Maines, Martie Maguire and Emily Robinson went from being the top-selling female group of all time to receiving death threats and having their songs banned by country music radio stations across America. Many of their fans turned on them instantly, collectively agreeing to boycott their music moving forward.
For those who don’t recall how it all went down, Maines — while performing on stage on the night the United States invaded Iraq — voiced her disapproval with President Bush’s decision. Her comments instantly went viral through the media and the Internet, and the fame, popularity and fortune that they group had enjoyed to that moment was in jeopardy.
This documentary follows the Dixie Chicks from the height of their success to the rock-bottom level they hit after that fateful evening. And whether you are or were a fan of the group at the time, the controversy sparked many interesting debates around the country.

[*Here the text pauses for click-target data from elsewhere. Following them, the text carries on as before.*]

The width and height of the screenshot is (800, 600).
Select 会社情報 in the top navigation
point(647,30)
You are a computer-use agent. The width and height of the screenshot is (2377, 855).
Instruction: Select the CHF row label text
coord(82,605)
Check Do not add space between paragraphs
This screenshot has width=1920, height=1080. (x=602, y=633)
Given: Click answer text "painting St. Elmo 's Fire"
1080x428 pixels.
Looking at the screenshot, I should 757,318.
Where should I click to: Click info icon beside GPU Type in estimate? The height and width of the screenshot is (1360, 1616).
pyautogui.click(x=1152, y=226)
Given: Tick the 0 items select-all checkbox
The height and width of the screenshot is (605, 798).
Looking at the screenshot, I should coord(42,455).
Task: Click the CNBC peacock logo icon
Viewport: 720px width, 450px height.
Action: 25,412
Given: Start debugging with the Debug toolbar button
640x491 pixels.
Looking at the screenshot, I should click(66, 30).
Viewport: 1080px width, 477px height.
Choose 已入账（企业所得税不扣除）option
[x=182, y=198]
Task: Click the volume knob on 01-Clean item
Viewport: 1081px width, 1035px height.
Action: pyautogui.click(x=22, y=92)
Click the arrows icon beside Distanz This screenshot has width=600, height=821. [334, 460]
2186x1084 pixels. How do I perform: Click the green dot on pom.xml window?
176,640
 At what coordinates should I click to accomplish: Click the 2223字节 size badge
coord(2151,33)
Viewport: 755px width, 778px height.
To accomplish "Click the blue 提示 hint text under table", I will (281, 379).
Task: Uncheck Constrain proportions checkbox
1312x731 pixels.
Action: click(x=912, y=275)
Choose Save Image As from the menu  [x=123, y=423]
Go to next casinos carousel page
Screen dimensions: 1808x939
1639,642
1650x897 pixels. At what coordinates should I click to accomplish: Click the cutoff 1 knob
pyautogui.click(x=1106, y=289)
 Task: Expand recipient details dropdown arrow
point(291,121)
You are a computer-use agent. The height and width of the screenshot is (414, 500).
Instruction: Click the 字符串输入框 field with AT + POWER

First, because we are a country that was founded on the right to free speech, was it fair to punish the Dixie Chicks for exercising that right? The flip side of that is that all Americans have that same freedom, which means radio stations and music enthusiasts were also justified in expressing their opinion by choosing to boycott the trio’s music.
Second, and perhaps most importantly, I’ve never quite understood why musicians, actors, athletes and other celebrities find the need to express their political opinions to the rest of the world. Whether one agrees with Maines’ comment or not, she did her group and her fans an injustice by using her singing stage as a political platform.
I realize that these artists are defined by more than the talent that made them famous, but the sad reality for The Dixie Chicks is that they would still be one of the most popular groups in the world if Maines on that particular night had simply chosen to shut up and sing.